On seeing this we realize in retrospect that we could have obtained it by inspection. Continuing we obtain the coefficient extractor

$$n! [z^n] A(z)^2 = \frac{n!}{2\pi i} \int_{|w|=\gamma} \frac{\exp(w(n+3))}{w^{n+3}} \times w^2\times (\exp(-w) - w\exp(-w)) \; dw \\ = \frac{n!}{2\pi i} \int_{|w|=\gamma} \frac{\exp(w(n+2))}{w^{n+1}} (1 - w) \; dw.$$

We find

$$n! \times \left(\frac{(n+2)^n}{n!} - \frac{(n+2)^{n-1}}{(n-1)!}\right) = (n+2) (n+2)^{n-1} - n (n+2)^{n-1}$$

which is

$$\bbox[5px,border:2px solid #00A000]{Q_n = 2 (n+2)^{n-1}}$$

and we have the claim.

The labelled tree function recently appeared at this MSE link.

Answer 2

Your result is a special case (setting $x=y=1$, $m=n-2$ and changing to summation index $i=k+1$) of the identity $$ \sum_{k=0}^m{m\choose k}(x+k)^{k-1}(y+m-k)^{m-k-1}= \left(\frac1x+\frac1y\right)(x+y+m)^{m-1}\tag2 $$ which in turn follows from a version of Abel's Binomial Theorem: $$ \sum_{k=0}^n{n\choose k}x(x+kz)^{k-1}(y+(n-k)z)^{n-k}=(x+y+nz)^n\tag1 $$ The proof of (1) (and the equation numbering I've used) can be found here, which also explains how to get (2) from (1). The proof, which is rather involved, proceeds by differentiating both sides of (1) with respect to $y$ and then applying induction on $n$. (Maybe you can assume identity (1) is "well known".)
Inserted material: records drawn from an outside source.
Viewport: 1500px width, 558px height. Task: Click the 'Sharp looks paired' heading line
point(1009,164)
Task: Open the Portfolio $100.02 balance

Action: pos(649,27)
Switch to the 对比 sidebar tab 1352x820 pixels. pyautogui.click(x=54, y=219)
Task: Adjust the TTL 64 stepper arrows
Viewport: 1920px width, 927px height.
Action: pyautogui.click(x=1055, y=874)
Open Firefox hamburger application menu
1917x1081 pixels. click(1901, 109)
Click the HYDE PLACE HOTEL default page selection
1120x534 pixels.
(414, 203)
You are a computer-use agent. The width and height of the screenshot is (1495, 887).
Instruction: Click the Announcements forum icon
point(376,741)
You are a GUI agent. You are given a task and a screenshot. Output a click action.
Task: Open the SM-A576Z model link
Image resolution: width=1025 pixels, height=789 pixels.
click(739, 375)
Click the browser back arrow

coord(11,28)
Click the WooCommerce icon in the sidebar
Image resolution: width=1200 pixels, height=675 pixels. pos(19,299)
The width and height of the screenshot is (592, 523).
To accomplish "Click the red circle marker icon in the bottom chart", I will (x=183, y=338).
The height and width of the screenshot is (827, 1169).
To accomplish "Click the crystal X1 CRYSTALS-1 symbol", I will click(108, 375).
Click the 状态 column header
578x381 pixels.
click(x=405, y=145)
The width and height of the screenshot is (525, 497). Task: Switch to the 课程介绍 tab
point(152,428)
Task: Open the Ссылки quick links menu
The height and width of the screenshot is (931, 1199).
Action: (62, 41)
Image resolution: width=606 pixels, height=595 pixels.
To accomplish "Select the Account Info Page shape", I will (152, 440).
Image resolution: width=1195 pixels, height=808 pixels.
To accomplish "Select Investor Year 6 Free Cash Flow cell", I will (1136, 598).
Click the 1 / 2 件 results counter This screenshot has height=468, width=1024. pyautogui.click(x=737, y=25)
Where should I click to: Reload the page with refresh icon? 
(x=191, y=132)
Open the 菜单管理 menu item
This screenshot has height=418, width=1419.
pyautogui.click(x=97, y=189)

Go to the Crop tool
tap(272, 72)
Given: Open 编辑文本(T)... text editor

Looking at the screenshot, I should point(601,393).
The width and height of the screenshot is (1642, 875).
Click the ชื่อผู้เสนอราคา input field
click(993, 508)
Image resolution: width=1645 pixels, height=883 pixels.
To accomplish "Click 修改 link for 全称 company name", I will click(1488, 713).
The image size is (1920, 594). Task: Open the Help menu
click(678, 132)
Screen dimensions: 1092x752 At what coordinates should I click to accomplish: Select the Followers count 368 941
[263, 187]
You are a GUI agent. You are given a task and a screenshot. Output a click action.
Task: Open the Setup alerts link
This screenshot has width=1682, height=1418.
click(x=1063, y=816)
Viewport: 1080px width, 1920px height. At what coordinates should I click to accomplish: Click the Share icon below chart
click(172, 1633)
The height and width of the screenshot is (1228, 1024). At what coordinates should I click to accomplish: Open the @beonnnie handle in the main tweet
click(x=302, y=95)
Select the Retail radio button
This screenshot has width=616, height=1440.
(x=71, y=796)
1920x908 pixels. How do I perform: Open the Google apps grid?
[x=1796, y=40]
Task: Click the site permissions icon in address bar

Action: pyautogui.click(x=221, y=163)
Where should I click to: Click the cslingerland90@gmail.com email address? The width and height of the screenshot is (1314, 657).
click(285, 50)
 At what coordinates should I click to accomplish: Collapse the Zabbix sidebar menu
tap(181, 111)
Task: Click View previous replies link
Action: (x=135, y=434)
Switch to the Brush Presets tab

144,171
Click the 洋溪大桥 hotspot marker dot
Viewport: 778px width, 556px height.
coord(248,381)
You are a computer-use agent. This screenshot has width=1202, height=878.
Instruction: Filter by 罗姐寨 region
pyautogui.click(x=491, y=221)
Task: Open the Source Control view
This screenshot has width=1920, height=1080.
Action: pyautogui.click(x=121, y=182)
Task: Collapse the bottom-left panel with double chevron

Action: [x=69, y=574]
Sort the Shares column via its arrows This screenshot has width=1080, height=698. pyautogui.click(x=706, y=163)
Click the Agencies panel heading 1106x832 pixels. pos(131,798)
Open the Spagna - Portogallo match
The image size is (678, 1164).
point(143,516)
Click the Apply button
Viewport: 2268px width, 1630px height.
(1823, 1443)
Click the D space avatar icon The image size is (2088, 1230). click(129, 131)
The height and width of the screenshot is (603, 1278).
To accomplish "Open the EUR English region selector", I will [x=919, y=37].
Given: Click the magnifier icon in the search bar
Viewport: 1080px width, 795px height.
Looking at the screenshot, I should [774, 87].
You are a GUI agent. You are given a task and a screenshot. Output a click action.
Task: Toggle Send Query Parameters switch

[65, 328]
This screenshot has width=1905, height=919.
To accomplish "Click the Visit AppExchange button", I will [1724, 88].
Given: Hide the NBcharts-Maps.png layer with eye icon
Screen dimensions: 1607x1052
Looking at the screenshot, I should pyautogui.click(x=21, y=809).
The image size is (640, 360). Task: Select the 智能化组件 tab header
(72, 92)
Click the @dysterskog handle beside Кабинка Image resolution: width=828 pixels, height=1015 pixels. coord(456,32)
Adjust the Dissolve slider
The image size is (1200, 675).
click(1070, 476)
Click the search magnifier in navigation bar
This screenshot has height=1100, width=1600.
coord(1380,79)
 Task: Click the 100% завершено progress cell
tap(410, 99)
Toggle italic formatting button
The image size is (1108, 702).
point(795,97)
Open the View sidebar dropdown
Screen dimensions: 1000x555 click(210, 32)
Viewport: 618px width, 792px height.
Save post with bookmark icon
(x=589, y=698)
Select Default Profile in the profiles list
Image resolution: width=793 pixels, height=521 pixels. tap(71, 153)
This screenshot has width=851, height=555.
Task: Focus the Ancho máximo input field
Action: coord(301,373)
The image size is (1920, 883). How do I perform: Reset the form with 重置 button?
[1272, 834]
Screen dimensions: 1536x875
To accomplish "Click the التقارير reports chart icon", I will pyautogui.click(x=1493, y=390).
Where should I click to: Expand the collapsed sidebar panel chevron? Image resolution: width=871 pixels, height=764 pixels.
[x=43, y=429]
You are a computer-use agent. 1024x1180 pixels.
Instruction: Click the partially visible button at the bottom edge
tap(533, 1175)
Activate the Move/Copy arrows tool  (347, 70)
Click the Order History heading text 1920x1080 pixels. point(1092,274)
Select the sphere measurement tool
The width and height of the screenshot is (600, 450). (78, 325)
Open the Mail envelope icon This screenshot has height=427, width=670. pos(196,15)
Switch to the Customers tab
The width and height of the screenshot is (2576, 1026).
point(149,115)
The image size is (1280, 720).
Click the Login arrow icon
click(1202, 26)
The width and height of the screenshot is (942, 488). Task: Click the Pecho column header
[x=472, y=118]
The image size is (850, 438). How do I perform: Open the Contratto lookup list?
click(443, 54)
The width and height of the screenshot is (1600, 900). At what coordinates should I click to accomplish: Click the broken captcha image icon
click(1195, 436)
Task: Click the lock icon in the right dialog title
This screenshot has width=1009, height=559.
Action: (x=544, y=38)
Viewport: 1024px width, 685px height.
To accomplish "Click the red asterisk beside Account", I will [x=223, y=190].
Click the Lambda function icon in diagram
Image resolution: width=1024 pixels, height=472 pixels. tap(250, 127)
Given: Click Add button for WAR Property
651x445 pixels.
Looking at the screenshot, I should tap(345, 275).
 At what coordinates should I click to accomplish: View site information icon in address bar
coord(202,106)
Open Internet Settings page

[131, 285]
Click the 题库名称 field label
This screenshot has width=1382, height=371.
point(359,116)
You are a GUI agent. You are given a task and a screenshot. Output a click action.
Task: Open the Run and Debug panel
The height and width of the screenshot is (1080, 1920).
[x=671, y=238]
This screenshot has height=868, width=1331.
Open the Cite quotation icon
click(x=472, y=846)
The cited paper mentions in passing a generalization of Abel's Binomial Theorem, known as Hurwitz' Binomial Theorem, and remarks that the simplest proof of the Hurwitz theorem involves ... counting trees. For another angle, see this.